“I feel like I’ve been raped… in the face!” This is but one of many highly characteristic, uncomfortably revealing little one-liners that fire up like hot phlegm from the psychological bowels of hopelessly self-involved and dramatically disturbed high school drama teacher Dana Marschz (Steve Coogan). With a desperately unhappy, venomously unloving wife (Catherine Keener, who so rarely loves anybody), a full class of largely disinterested students aspiring to little more than lives of crime, and his entire department about to be wiped off the school curriculum, Marschz is a man reaching a major crisis point.
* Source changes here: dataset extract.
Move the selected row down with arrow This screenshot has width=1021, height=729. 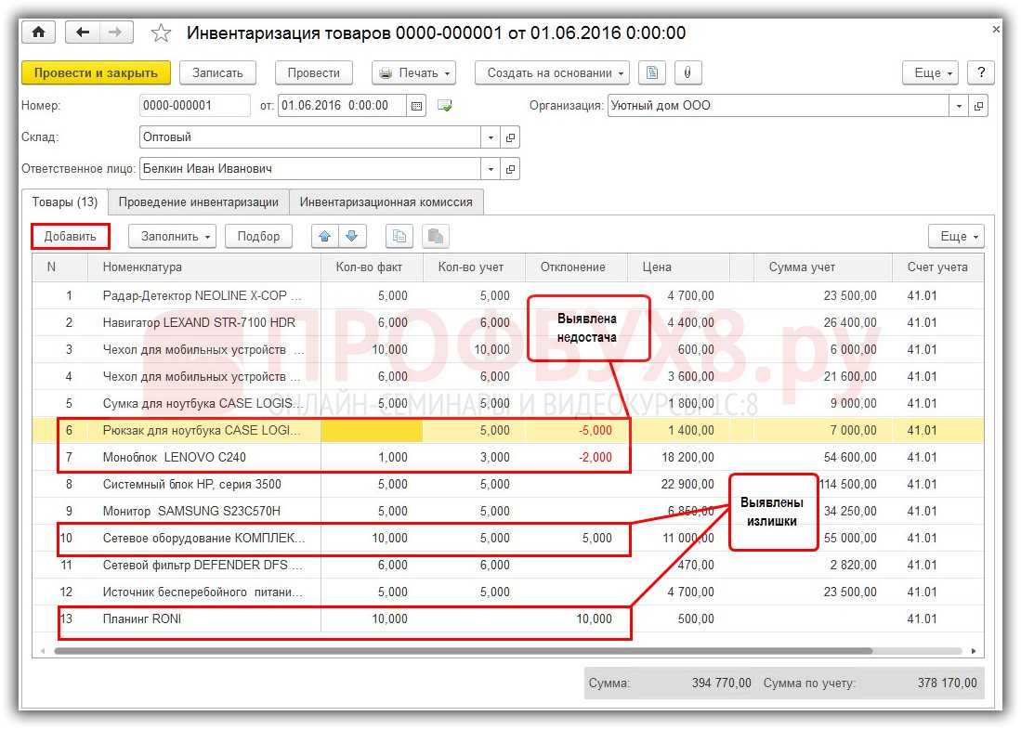coord(351,236)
Sorely in need of some solid therapy, he improvises his own flamboyant act of auto-analysis through writing, directing and eventually even starring in a sequel to Shakespeare’s brooding masterpiece that involves time travel, Jesus, greasers, musical numbers and some serious-as-cancer father issues.
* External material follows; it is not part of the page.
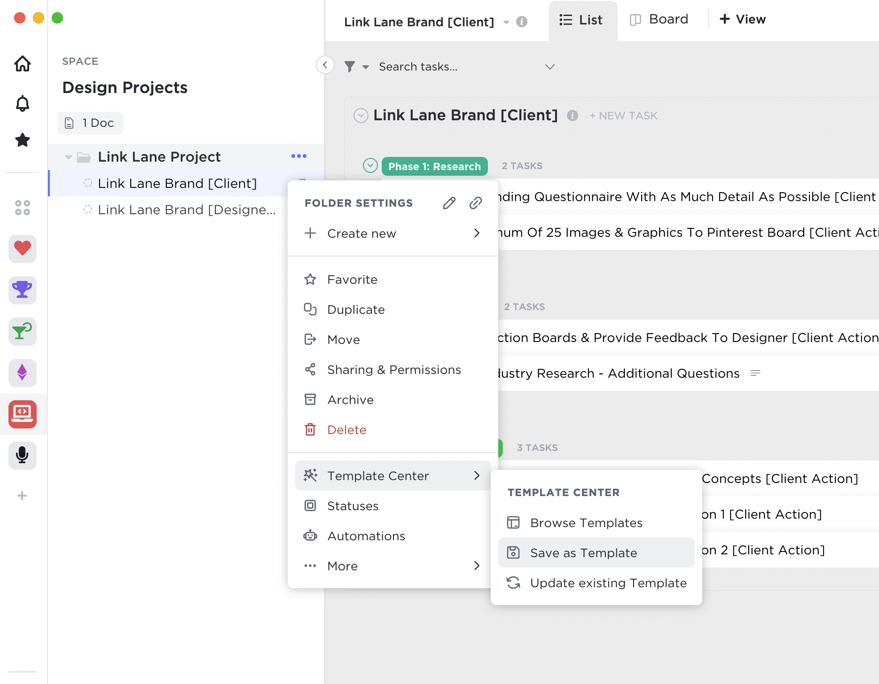Open the Notifications bell icon
Screen dimensions: 879x684
tap(23, 103)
Directed by Andrew Fleming (Dick, The In-Laws) and written by Fleming and South Park writer/producer Pam Brady, Hamlet 2 is a racy, ribald, risqué comedy out to bust any number of sentimental stereotypes and empty gestures of political correctness. The residual damage of childhood sexual abuse is here rendered as grounds for hilarity! Racial phobias in the classroom aren’t so much put to rest as capitalized as a launch pad for shamelessly exoticized teenage lust! Yet, curiously, Hamlet 2 is also one of the most deeply conventional movies you’ll see this summer. No less than mainstream feel-good movies like Pride, The Great Debaters or Mr. Holland’s Opus, one of several movies it makes fun of, Hamlet 2 is a textbook go-for-it movie, as well as a let’s-put-on-show movie, religiously observant of every last trope these subgenres imply, from the kids who learn to believe in themselves to the wildly implausible love interest to the even more implausible über-triumphant denouement. It’s entirely possible that Fleming and Brady intentionally adhered to the conventional model as a way of emphasizing the film’s seemingly incompatible let’s-offend-everybody comic sensibility, but that doesn’t make it any less tiresome to watch all the pegs fall all too neatly into place.
It’s hard to know how to approach Hamlet 2, hard to know how to sum up the rollercoaster of responses it invites, the constant swerving from tedium to gut-busting astonishment to strange fascination with just how far the film is willing to plumb Marschz’s not so winning dementia. From the opening montage of his embarrassing non-career in bad TV and infomercials, to highlights of his two-hander stage version of Erin Brokovich, to his endless humiliation at the hands of a spouse who clearly regards his bunk sperm as a sign of his general impotence, to his virtual invisibility as an entity at his place of employment—when the kids playing in the gym where he’s forced to hold his drama classes hit him in the head with a volleyball, it seems less out of spite as utter disregard—Marschz is a parade of fathomless schadenfreude, though only roughly half of the film ever really provokes laughter.
I have to assume Coogan however is laughing all the way to the bank. A distinctive talent with an unusually, palpably sharp comic edge, Coogan is clearly cruising for a big break here, hoping to reach the sort of audience that would never bother with something like 24-Hour Party People, which features Coogan’s outstanding leading performance as Manchester music impresario Tony Wilson, or Tristram Shandy: A Cock and Bull Story, the two films Coogan’s made with English director Michael Winterbottom. I certainly can’t knock the guy for trying to branch out, but his hamming in Hamlet 2 is taken to such a grotesque extreme that it’s hard to imagine this film making him the bankable star he arguably deserves to be. Dude rollerblades to work in a kaftan.
More bizarre and self-effacing a turn however comes from, get this, Elizabeth Shue, who makes an unexpected appearance as… Elizabeth Shue. She’s apparently given up acting to be a nurse in Tucson, Arizona, where she’s practically mauled by a salivating Marschz eager to brush up against anything vaguely resembling fame. It wouldn’t be so shocking to see Shue turn up in a thankless role if she weren’t playing herself, reciting dumbed-down versions of the sort of smart comments about the heartlessness of the industry she made in her interview with director Mike Figgis for the Hollywood issue of Projections from a few years back. She later has to sit through Marchz’s bombastic—albeit very entertaining—production and make stupid “Wow!” faces the entire time. Like the rest of us, I guess she just doesn’t know what else to say.